§ Task brief
Repeat the records. Keep every word and mark exactly as it is.

Saved entries

****************

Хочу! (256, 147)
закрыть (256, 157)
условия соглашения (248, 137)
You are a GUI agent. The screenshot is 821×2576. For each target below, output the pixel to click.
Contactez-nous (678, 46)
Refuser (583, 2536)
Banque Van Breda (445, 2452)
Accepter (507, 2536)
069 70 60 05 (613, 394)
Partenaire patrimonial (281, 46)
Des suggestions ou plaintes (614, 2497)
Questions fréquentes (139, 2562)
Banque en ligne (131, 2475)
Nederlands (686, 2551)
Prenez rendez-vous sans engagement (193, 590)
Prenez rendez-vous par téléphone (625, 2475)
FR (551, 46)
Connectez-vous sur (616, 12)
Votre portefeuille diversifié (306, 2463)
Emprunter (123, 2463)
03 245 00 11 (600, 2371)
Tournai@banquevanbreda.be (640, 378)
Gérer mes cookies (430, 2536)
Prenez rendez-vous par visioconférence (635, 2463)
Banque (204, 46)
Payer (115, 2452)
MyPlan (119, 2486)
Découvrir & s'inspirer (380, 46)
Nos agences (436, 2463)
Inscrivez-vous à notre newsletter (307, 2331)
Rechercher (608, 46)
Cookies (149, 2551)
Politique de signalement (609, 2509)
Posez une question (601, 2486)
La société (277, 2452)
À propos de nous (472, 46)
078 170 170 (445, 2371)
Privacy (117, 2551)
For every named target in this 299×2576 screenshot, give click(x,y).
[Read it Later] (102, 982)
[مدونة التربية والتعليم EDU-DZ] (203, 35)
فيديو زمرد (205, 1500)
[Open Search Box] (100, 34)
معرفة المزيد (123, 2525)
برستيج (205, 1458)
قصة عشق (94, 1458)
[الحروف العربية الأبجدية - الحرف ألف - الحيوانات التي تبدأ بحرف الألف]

****************

§ Answer box
Хочу! (256, 147)
закрыть (256, 157)
условия соглашения (248, 137)
You are a GUI agent. The screenshot is 821×2576. For each target below, output the pixel to click.
Contactez-nous (678, 46)
Refuser (583, 2536)
Banque Van Breda (445, 2452)
Accepter (507, 2536)
069 70 60 05 (613, 394)
Partenaire patrimonial (281, 46)
Des suggestions ou plaintes (614, 2497)
Questions fréquentes (139, 2562)
Banque en ligne (131, 2475)
Nederlands (686, 2551)
Prenez rendez-vous sans engagement (193, 590)
Prenez rendez-vous par téléphone (625, 2475)
FR (551, 46)
Connectez-vous sur (616, 12)
Votre portefeuille diversifié (306, 2463)
Emprunter (123, 2463)
03 245 00 11 (600, 2371)
Tournai@banquevanbreda.be (640, 378)
Gérer mes cookies (430, 2536)
Prenez rendez-vous par visioconférence (635, 2463)
Banque (204, 46)
Payer (115, 2452)
MyPlan (119, 2486)
Découvrir & s'inspirer (380, 46)
Nos agences (436, 2463)
Inscrivez-vous à notre newsletter (307, 2331)
Rechercher (608, 46)
Cookies (149, 2551)
Politique de signalement (609, 2509)
Posez une question (601, 2486)
La société (277, 2452)
À propos de nous (472, 46)
078 170 170 (445, 2371)
Privacy (117, 2551)
For every named target in this 299×2576 screenshot, give click(x,y).
[Read it Later] (102, 982)
[مدونة التربية والتعليم EDU-DZ] (203, 35)
فيديو زمرد (205, 1500)
[Open Search Box] (100, 34)
معرفة المزيد (123, 2525)
برستيج (205, 1458)
قصة عشق (94, 1458)
[الحروف العربية الأبجدية - الحرف ألف - الحيوانات التي تبدأ بحرف الألف]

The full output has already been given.